Nos volvemos a preguntar: ¿cuál es la naturaleza propia de la literatura? ¿Cuál es su objetivo?, porque está claro que no se desarrolla en un ambiente ideológicamente cerrado. Algunos hacedores de historias pueden darse el lujo de la experiencia del exilio interior: esas razones tan propias de la fisonomía de la normalización. Pero hay muchos otros que no –no pueden ni quieren–, y que representan el marco habitante a una actitud crítica hacia lo establecido en el presente. Estos últimos sí que valen la pena ser leídos. Ahora bien: ¿el escritor debe ser una persona comprometida? ¿Compromiso con qué, ante quién? ¿O sería igual de insensato –como diría Aristóteles– pedirle compromiso a un escritor como un razonamiento por verosimilitud a un matemático o pruebas científicas a un retórico? ¿Cuál sería, entonces, el logos de la literatura? ¿Juntar versos bellos y duraderos como hacía Lucrecio frente al atomismo griego para explicar, de manera definitiva, la idea del universo y la finitud del hombre? 
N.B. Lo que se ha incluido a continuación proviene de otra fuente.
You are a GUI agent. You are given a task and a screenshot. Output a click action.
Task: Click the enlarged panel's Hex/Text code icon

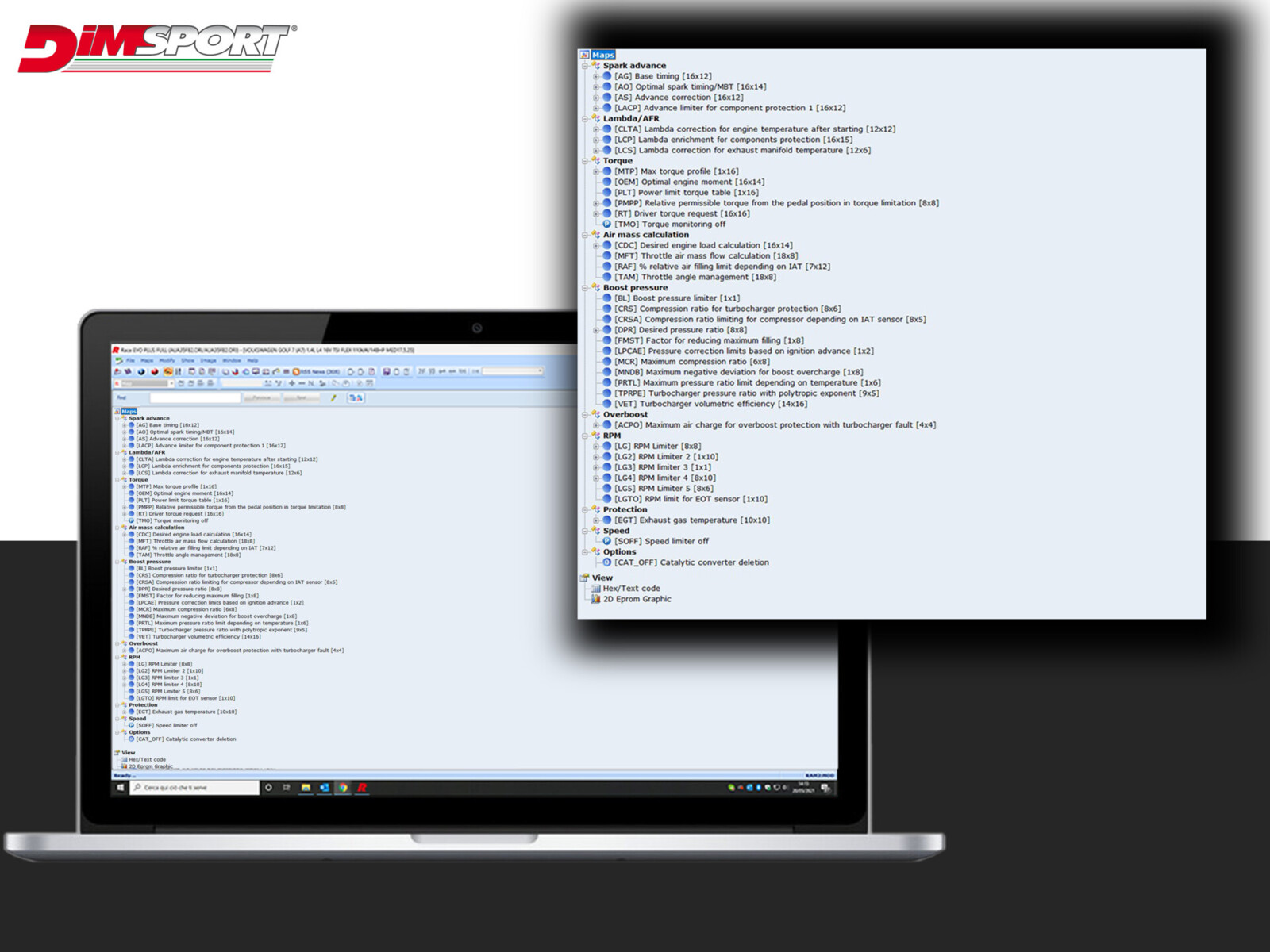point(595,589)
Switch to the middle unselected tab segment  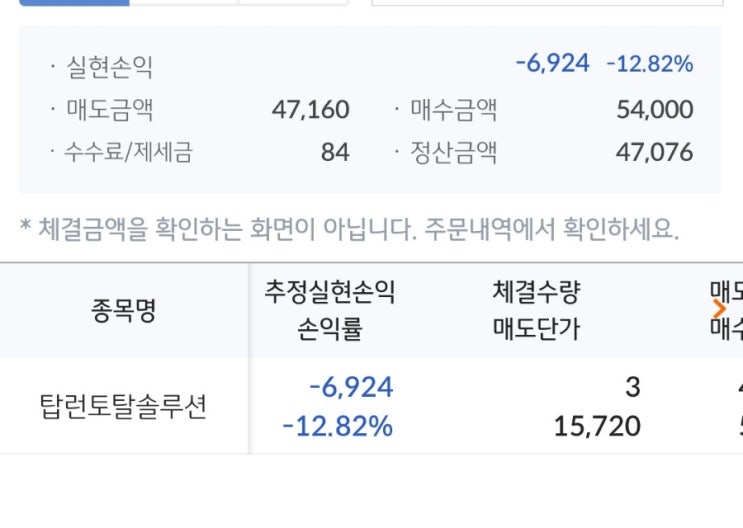[x=184, y=2]
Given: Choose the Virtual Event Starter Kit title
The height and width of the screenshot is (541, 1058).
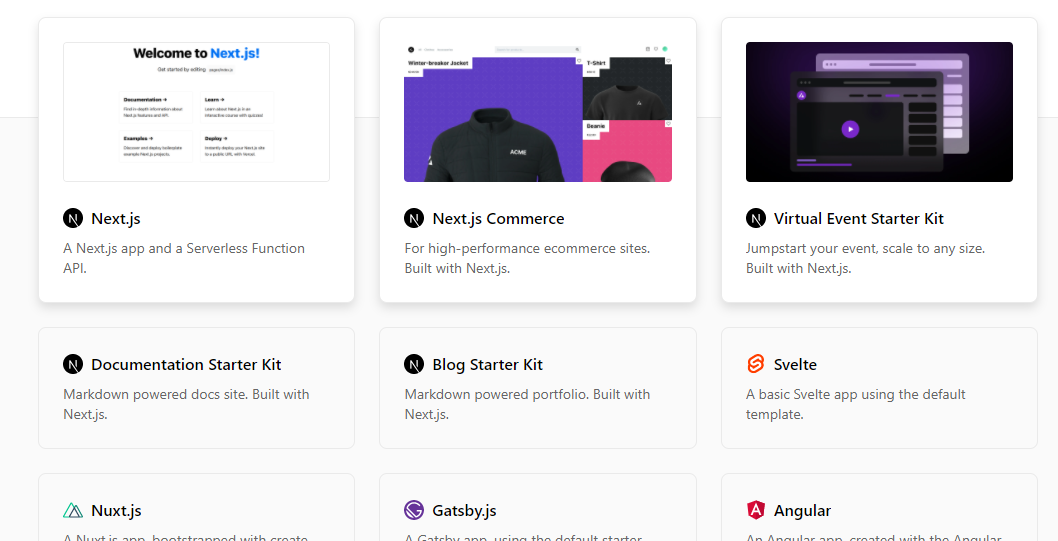Looking at the screenshot, I should click(858, 218).
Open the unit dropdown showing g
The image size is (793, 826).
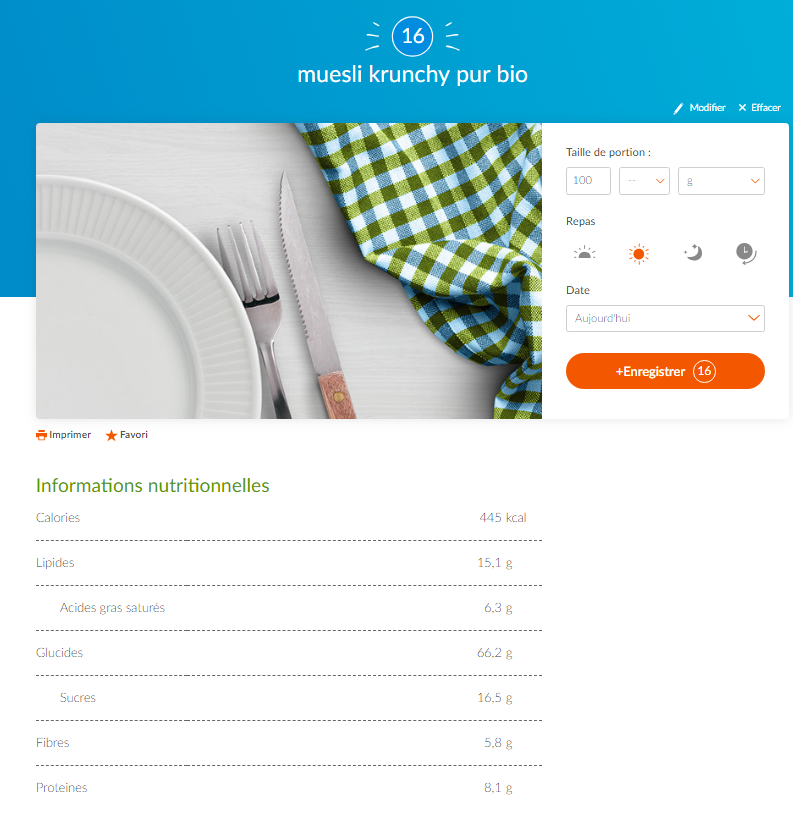(x=721, y=181)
Parece estar reglamentado que la naturaleza de la literatura es dar cuenta de la historia al interior humano, de algo que por obvias razones nunca existió –no llegó a ser–, porque su condición de verosimilitud es una suerte de verdad que no se ajusta a la realidad de los hechos, a lo que ciertamente ocurrió. A lo sumo exige coherencia –acaso, lo exigimos nosotros como lectores– sin pretensiones universalistas. Entreverada en la especulación, la literatura se asemeja entonces al arte de los sofistas: obreros de la palabra. Difícilmente pueda tener la materialidad del agua, el fuego, el aire; incluso del infinito (quizá  arregle con la editora no hacerme cargo de la pregunta y dejar que cualquier lector circunstancial y atento la responda).Insistimos: ¿cuál es la naturaleza propia de la literatura? Los antiguos griegos enseñaron que “el principio de lo que es” es de manera ilimitada, y lo es por la idea sustancial de que “aquello desde donde nace ha de volver necesariamente”. Esta máxima nos conduce a pensar, entonces, que la literatura resultaría una especie de primer principio, algo parecido al concepto que tenemos de Dios, y sólo posible de ser definida por lo que no es: infinita, inacabada, imperecedera (¿quién podría haberse imaginado que el silogismo categórico que aquí ensayo, siguiendo algunas premisas, me llevarían a mezclar la naturaleza de la literatura con Dios?). Estoy seguro que muchos de los lectores arribarán a mejores conclusiones, sin omitir la herencia grecolatina ni del propio Dios en la literatura, entendiendo que entre su naturaleza y la del mundo de las ideas hay una relación sincrética.